» **STATED EXERCISE 1**:
In the TEAC announcements, rewrite everything from "Inquiry Brief workshops" down to "support those claims.", changing "draft Brief" to "working Brief".
» **STATED EXERCISE 2**:
According to the TEAC announcements, when and where will the Fall 2010 Inquiry Brief workshop take place?
» **STATED EXERCISE 3**:
Pick up the TEAC announcements after their last sentence and keep writing.

August 31st, 2010
The Fall 2010 TEAC Inquiry Brief workshop will be held October 28-29, 2010, in Baltimore, Maryland. It will begin with a brief orientation session, “What is TEAC all about?” to review TEAC’s accreditation process, quality principles, and standards of capacity. The workshop is designed to improve participants’ understanding of the TEAC process, helping faculty concentrate on key concepts and tasks central to framing the Inquiry Brief or Inquiry Brief Proposal.
Inquiry Brief workshops are organized so that participants can return to campus with a good start on a draft Brief as well as a solid understanding of the TEAC process and the role of the Brief in that process. During the workshop, participants will contruct clear, concise, accurate, and defensible claims about their program’s outcomes and learn how to select, evaluate, and use evidence to support those claims.
Register online for the October workshop.
August 16th, 2010
The TEAC – NCATE Design Team has issued a draft report on its plans to consolidate accreditation in teacher education while offering programs the options of the TEAC and NCATE processes. Please review the attached draft report and let us know your reactions.
Click here for a Survey Monkey opportunity to respond to the report.
The Design Team will take comments it receives by September 15 from the field into consideration before developing the final report that will be presented to the NCATE Board and the TEAC Board in mid-October.

» **SUPPLIED DATA**:

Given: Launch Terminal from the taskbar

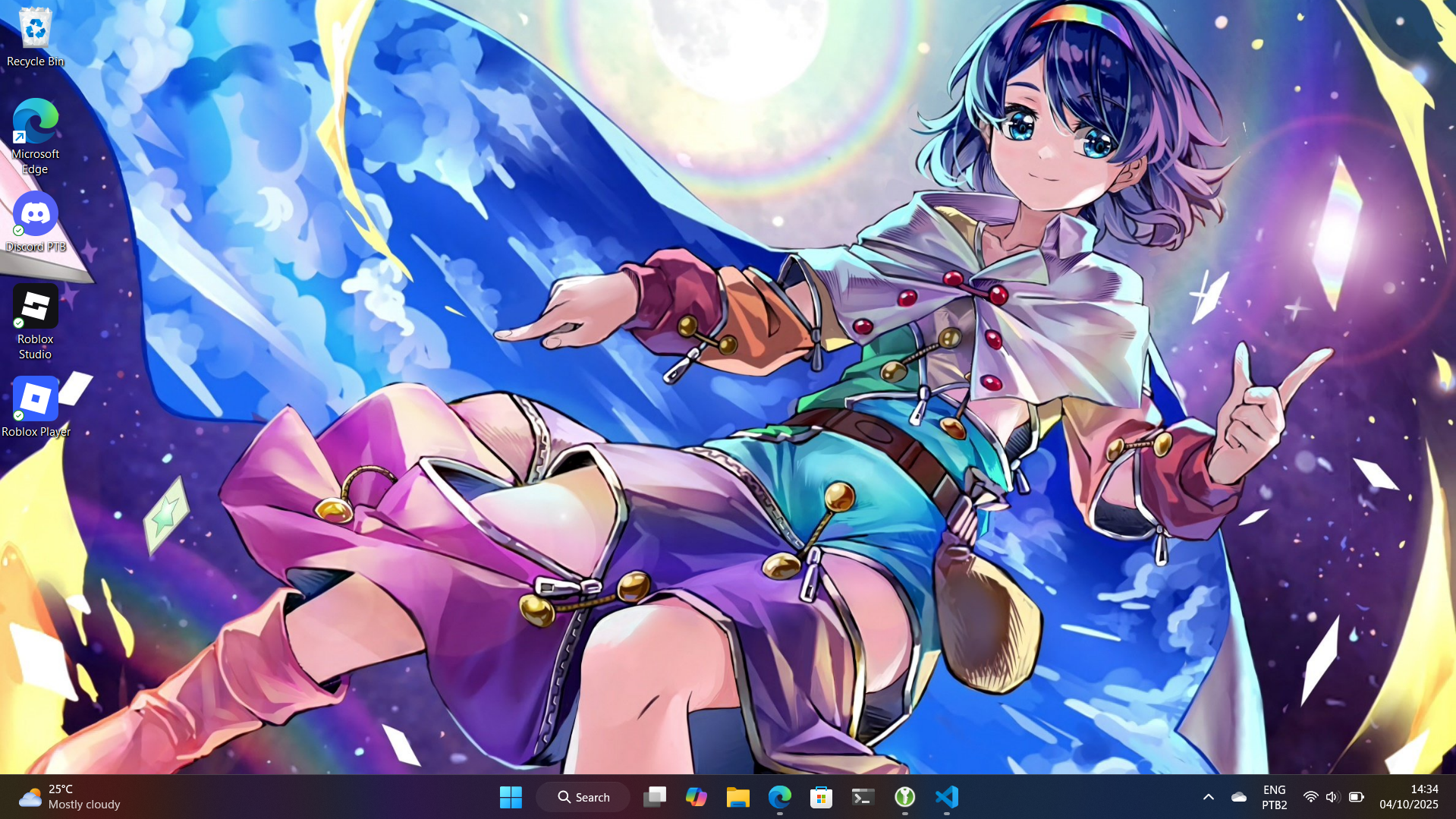Looking at the screenshot, I should pyautogui.click(x=863, y=797).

» **FINAL ANSWER 1**:
Inquiry Brief workshops are organized so that participants can return to campus with a good start on a working Brief as well as a solid understanding of the TEAC process and the role of the Brief in that process. During the workshop, participants will contruct clear, concise, accurate, and defensible claims about their program’s outcomes and learn how to select, evaluate, and use evidence to support those claims.

» **FINAL ANSWER 2**:
October 28-29, 2010, in Baltimore, Maryland.

» **FINAL ANSWER 3**:
July 9th, 2010
The Value of Accreditation, a document developed by regional, national, and programmatic accrediting organizations and the Council for Higher Education Accreditation (CHEA), briefly addresses accreditation: how it works and how it benefits students and the public. Included in the booklet are answers to “Frequently Asked Questions” on accreditation-related topics. A copy of the booklet is available on the CHEA website.
June 25th, 2010
At the June 14, 2010, meeting of the TEAC Accreditation Committee in Scottsdale, Arizona, the following programs at the following institutions were accredited:
Lourdes College (Teacher Education Initial Licensure Program), Manhattan College (Teacher Education Program), Montana State University (Northern Plains Transition to Teaching Program), and University of Virginia’s College at Wise (Teacher Education Program).
June 25th, 2010
Frank Murray, president of TEAC, proposes “A Role for NBPTS Standards in Teacher Education Accreditation” in his chapter contribution to a new book, Accomplished Teachers, Institutional Perspectives (NBPTS 2010), that considers ways to expand links between the NBPTS standards and assessment process and teacher preparation, program accreditation, and state licensure.
Murray points out that TEAC accreditation is focused on a program’s quality control system and the quality of the evidence the system yields that graduates have acquired the knowledge, disposition, and skill their academic degrees indicate and that the state license requires for a beginning teacher. He proposes ways the TEAC audit approach to accreditation could enhance the National Board’s examination of evidence of a teacher’s effect on student learning.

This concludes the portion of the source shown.